§ **Goal**: Write the next part of the indemnification section of the employment agreement below, starting right after its last sentence.

§ **Passage to read**:
16.      INDEMNIFICATION

 

16.1. The Company agrees to indemnify Employee and hold Employee harmless from and against any and all losses, claims, damages, liabilities and costs (and all actions in respect thereof and any legal or other expenses in giving testimony or furnishing documents in response to a subpoena or otherwise), including, without limitation, the costs of investigating, preparing or defending any such action or claim, whether or not in connection with litigation in which Employee is a party, as and when incurred, directly or indirectly caused by, relating to, based upon or arising out of any work performed by Employee in connection with this agreement to the full extent permitted by the Nevada Revised Statutes, and by the Articles of Incorporation and Bylaws of the Company, as may be amended from time to time, and pursuant to any indemnification agreement between Employee and the Company.

 

Employment Agreement

Golden Matrix Group, Inc. and Brett Goodman

 Page 12 of 16

 

 

 

16.2. The indemnification provision of this ARTICLE V shall be in addition to any liability which the Company may otherwise have to Employee.

§ **Dataset content**:
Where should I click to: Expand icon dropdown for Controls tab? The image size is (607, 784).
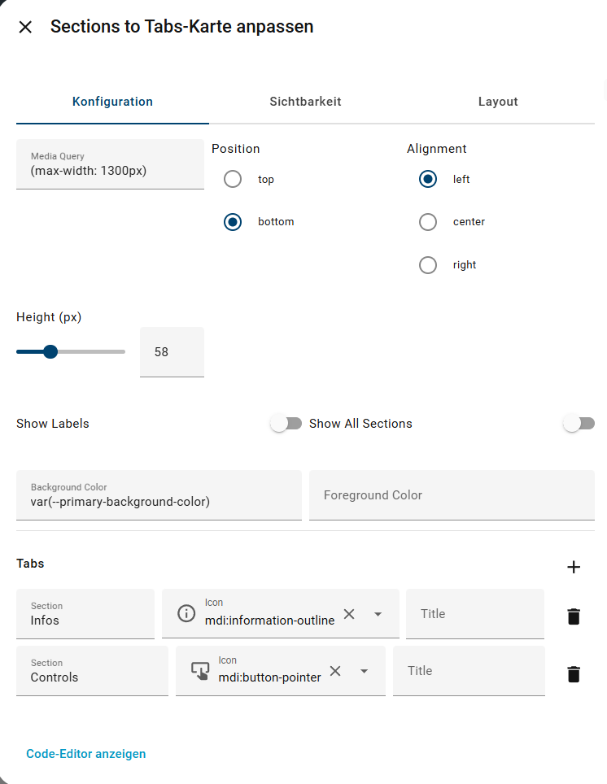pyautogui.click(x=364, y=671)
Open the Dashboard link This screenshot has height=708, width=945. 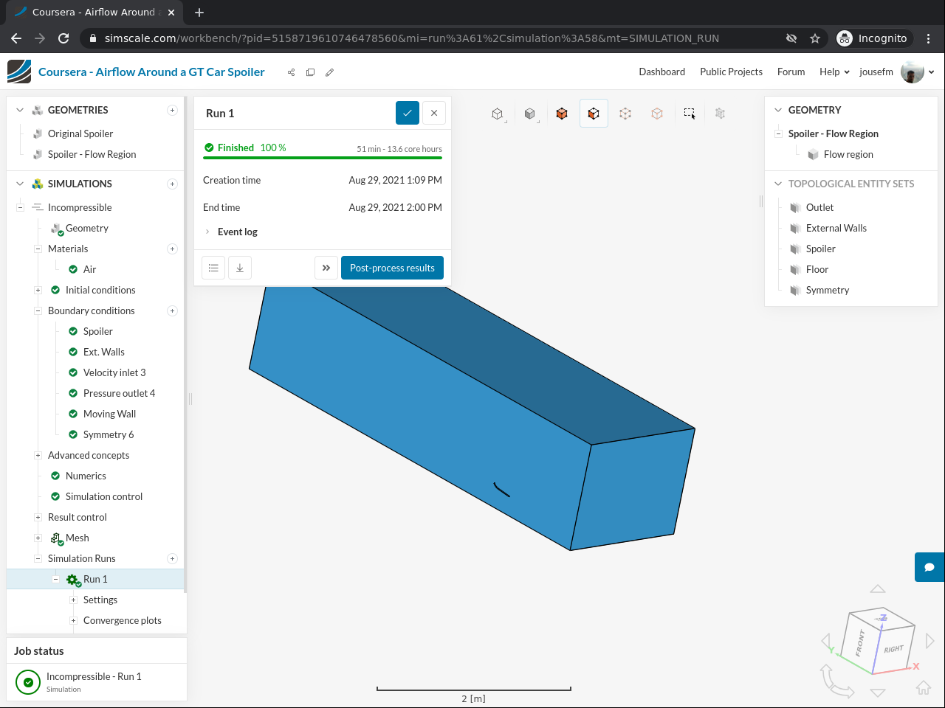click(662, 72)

§ **Response to this task**:
16.3. If any action, proceeding or investigation is commenced as to which Employee proposes to demand such indemnification, Employee shall notify the Company with reasonable promptness. Employee shall have the right to retain counsel of Employee’s own choice to represent Employee and the Company shall pay all reasonable fees and expenses of such counsel; and such counsel shall, to the fullest extent consistent with such counsel’s professional responsibilities, cooperate with the Company and any counsel designated by the Company. The Company shall be liable for any settlement of any claim against Employee made with the Company’s written consent, which consent shall not be unreasonably withheld or delayed, to the fullest extent permitted by the Nevada Revised Statutes and the Articles of Incorporation and Bylaws of the Company, as may be amended from time to time.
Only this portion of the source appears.